La chimera, Alice Rohrwacher: «preferisco il viaggio collettivo a quello dell’eroe»

I tombaroli, il passato e il racconto favolistico: Alice Rohrwacher ci parla del suo ultimo film

0
alice rohrwacher la chimera

Lo descrive come «un film aereo che ha bisogno di radicarsi al pubblico» il suo La chimera Alice Rohrwacher, presentato oggi nella sezione Best of 2023 della Festa del Cinema di Roma dopo esser passato, lo scorso maggio, nel concorso della selezione ufficiale al 76. Festival di Cannes e qualche settimana fa al New York Film Festival 2023. «Abbiamo dei pregiudizi nei confronti del pubblico. Lo consideriamo predisposto solo alle narrazioni classiche e tradizionali. Sono sicura che invece, soprattutto i giovani, siano pronti per delle forme narrative nuove e ho il desiderio di dimostrarlo». 

LEGGI ANCHE: Cannes 2023, La chimera, recensione del film di Alice Rohrwacher

Ambientato negli anni ’80 nel mondo clandestino dei “tombaroli” della Tuscia, La chimera racconta di un giovane archeologo inglese (Josh O’Connor, l’allora principe Carlo in The Crown) coinvolto nel traffico clandestino di reperti archeologici. La storia di Arthur si trasforma in una discesa onirica sospesa tra aldilà, passato e presente, eternamente in bilico tra antico e moderno. «È un film sulla parte più oscura dell’archeologia, sui predatori d’arte – spiega Rohrwacher – Racconto l’avvento del materialismo, quando abbiamo deciso che non c’era più niente di sacro. E la Tuscia, terra così ricca di storia, era lo scenario giusto per raccontare quella dissacrazione».

Con La chimera la regista di Fiesole conclude, ideologicamente, una trilogia sul territorio che si pone domande sul passato, avviata nel 2014 con Le meraviglie e proseguita nel 2018 con Lazzaro felice. «Non indago il passato perché sono nostalgica, ma perché mi piace evocare la memoria.
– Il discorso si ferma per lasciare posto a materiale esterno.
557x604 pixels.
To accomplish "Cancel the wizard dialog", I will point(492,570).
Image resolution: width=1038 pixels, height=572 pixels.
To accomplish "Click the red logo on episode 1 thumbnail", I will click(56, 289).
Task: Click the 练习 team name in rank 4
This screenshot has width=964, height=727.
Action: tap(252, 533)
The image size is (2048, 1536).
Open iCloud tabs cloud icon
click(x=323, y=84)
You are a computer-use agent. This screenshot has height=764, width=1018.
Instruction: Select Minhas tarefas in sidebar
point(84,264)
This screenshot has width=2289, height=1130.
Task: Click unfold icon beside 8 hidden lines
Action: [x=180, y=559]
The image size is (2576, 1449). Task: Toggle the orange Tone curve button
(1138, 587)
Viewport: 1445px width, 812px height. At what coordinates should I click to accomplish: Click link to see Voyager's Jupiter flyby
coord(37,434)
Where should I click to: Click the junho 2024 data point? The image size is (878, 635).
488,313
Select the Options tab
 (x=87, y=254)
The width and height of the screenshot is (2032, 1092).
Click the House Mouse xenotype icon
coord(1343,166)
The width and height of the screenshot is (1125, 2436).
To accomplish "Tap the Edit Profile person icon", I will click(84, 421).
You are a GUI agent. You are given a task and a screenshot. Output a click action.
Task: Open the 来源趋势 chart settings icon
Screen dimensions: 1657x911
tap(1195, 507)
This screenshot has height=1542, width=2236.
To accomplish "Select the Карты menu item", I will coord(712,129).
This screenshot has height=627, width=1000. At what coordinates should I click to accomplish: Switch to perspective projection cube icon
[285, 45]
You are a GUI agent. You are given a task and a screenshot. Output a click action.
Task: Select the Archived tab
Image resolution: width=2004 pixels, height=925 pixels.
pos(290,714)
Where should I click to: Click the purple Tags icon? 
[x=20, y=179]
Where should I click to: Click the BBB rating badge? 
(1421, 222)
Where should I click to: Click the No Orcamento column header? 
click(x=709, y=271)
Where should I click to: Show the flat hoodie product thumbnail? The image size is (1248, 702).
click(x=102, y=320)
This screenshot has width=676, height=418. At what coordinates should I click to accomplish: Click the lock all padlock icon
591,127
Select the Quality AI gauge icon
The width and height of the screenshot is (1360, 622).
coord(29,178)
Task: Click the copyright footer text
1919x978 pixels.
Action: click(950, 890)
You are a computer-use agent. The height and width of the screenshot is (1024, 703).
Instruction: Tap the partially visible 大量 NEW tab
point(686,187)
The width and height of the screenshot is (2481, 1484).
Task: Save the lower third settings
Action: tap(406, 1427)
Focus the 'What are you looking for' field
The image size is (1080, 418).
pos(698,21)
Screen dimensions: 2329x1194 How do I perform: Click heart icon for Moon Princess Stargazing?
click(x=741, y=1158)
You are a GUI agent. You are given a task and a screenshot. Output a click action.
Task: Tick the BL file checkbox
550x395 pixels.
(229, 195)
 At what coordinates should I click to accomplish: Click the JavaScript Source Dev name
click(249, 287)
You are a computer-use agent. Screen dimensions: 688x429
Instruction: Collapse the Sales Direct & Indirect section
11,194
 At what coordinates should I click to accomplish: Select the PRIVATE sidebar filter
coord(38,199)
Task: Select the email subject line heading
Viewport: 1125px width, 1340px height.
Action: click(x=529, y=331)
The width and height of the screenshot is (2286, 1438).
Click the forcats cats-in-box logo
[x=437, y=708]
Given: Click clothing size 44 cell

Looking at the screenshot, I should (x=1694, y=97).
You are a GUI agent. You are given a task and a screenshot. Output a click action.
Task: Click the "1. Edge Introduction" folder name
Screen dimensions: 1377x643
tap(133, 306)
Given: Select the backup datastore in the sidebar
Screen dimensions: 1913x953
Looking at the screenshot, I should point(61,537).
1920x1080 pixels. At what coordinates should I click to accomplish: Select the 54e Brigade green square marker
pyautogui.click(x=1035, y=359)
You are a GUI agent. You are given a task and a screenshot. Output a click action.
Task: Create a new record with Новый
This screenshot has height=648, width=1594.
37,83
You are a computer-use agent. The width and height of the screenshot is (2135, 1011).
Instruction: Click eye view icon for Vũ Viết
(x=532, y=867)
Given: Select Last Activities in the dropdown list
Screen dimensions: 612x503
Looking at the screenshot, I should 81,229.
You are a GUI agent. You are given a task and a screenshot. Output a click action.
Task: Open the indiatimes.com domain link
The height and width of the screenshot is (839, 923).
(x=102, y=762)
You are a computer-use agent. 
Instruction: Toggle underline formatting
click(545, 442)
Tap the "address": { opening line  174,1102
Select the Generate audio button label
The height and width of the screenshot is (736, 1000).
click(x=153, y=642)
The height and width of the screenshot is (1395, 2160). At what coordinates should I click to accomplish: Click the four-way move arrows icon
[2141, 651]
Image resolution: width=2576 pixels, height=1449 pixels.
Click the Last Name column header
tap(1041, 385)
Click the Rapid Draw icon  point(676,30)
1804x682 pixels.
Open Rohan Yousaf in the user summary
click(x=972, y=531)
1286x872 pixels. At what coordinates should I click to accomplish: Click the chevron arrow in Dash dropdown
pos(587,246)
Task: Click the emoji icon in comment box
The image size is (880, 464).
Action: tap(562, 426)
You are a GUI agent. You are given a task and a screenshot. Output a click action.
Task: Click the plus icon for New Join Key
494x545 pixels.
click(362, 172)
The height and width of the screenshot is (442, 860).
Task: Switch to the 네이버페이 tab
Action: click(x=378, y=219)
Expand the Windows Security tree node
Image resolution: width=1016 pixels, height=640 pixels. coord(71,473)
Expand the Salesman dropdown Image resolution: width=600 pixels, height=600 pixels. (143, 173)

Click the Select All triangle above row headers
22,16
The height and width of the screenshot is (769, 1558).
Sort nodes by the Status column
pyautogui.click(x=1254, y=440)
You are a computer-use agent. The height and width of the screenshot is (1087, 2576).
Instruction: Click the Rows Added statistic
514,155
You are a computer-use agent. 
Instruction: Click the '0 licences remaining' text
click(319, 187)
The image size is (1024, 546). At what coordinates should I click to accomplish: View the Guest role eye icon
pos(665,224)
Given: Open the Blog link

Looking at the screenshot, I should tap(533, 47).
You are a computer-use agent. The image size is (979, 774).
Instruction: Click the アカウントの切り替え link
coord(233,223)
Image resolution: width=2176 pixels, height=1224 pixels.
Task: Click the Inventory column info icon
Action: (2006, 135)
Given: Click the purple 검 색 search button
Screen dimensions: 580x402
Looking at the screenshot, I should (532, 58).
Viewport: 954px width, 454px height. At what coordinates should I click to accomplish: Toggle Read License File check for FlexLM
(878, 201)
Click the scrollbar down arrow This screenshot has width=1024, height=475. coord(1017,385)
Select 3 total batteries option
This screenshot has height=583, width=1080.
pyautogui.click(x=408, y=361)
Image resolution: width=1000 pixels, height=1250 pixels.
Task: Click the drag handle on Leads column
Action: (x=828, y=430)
Lazzaro Felice evocava quella dell’uomo bravo, La chimera quella di ciò che ci manca. La mancanza ci accomuna. C’è un legame tra i miei ultimi tre film: il territorio è il luogo simbolico della ricerca comune e della possibilità di essere una famiglia». In merito alla collettività del suo cinema, Alice Rohrwacher spiega di non amare il classico viaggio dell’eroe: «avevo paura di essere fagocitata dal film dell’eroe: mi sta antipatico, non esiste solo il viaggio individuale, c’è anche quello collettivo».